Post Partum Exercises

New mama J Lo loses a whopping 40 pounds in 4 weeks; What’s reasonable post-pregnancy weight loss?

Posted by Noelle Crombie, The Oregonian June 30, 2008 07:51AM

Categories: Entertainment, Food and Nutrition

So new mama J Lo’s punishing – not to mention crazy – workout routine has paid off.

Those know-it-all British tabs reported that Lopez, who had twins in February, got up at 4 a.m. each day to exercise for three hours. (We’re sure her hubby, Marc Anthony, was taking care of the kids so she could do her workout.)

Reports London’s Daily Mail:

Her workouts consist of Pilates, a one hour cardio workout followed by an hour of weight training.

Despite embarking on such a gruelling schedule the 5ft 5 performer has limited her food intake to 1,400 calories a day and banned all carbohydrates.

Check out the results.

Courtesy of

(Note to J Lo, um, these images of a newly slender you do not endear you with the new mom set.)

Word is J Lo lost something like 40 pounds in four weeks – virtually an impossible standard unless you are a mega-star with a cadre of personal trainers and assistants to cook for you (not to mention care for your newborns).

More reasonable post-partum weight loss is about 2 pounds a week, according to Heather Goodell, a physical therapist and personal trainer who works with pregnant and post-partum women at her Southwest Portland clinic.

A couple of other things Goodell says new moms should keep in mind:

– Think of nursing as a great workout.

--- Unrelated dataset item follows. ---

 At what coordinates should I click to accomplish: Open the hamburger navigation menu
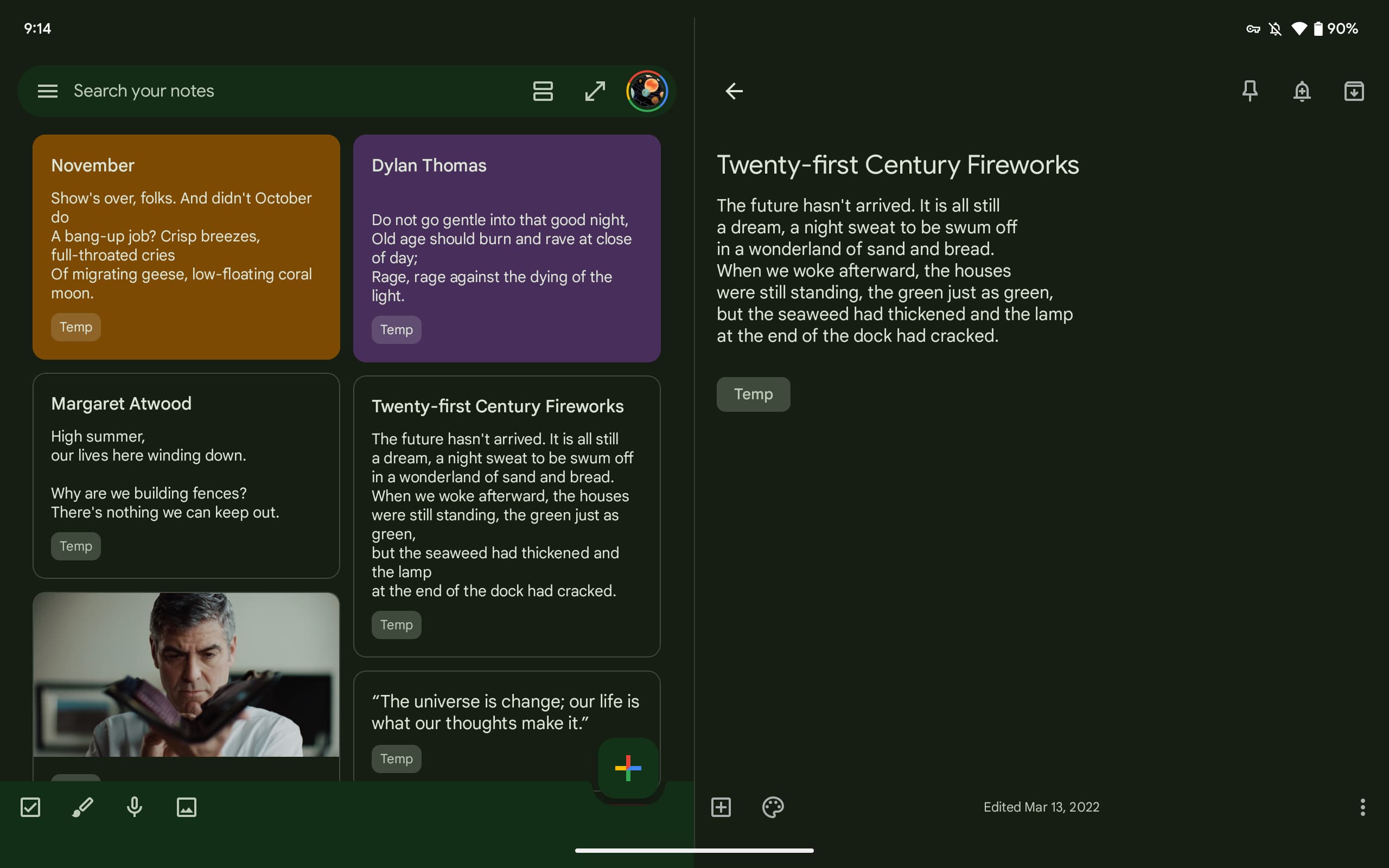48,91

If you did nothing but nurse and resume your pre-pregnancy eating habits (assuming they were good ones, of course) you’re still burning 500 calories a day. (By the way, Jennifer Lopez opted for formula for her twins instead of nursing.)

-Give yourself a break. It’ll probably take a year, and maybe 15 months, to get back to the old you.

-Don’t think of exercise as something you need to leave the house to do. While you’re warming up your fourth cup of coffee in the microwave, do a set of mini-pushups using the counter. Or do squats while holding the baby. Point is, find a few minutes here and there to fire up your muscles.

-Start out slowly. That’s especially true if you’ve had a c-section. Your body needs time to heal.

Goodell recommends these simple exercises to get you started:

Kegels. Remember to pull in those abs.

Squats. Stand and bend your knees like you would if you were going to sit on a chair, then come back up. Start with a couple sets of 10. Work up to 25. You can try these with a ball or pillow between your knees.

-Pushups. Spread your arms wide apart, keep your feet back and your ears, shoulders and hips in a straight line while bringing your chest toward the counter. (Remember: tuck in the tummy.) Start out with sets of 10 and work your way up to 25.

Crunches. Sit your baby on your belly and do situps. Make sure your low back is pressed into the floor. Again, start with sets of 10 and work up to 25.

Goodell offered one last tip:

“For some people, it’s like, ‘I have lost my body. It’s gone forever.’ Don’t lose hope.”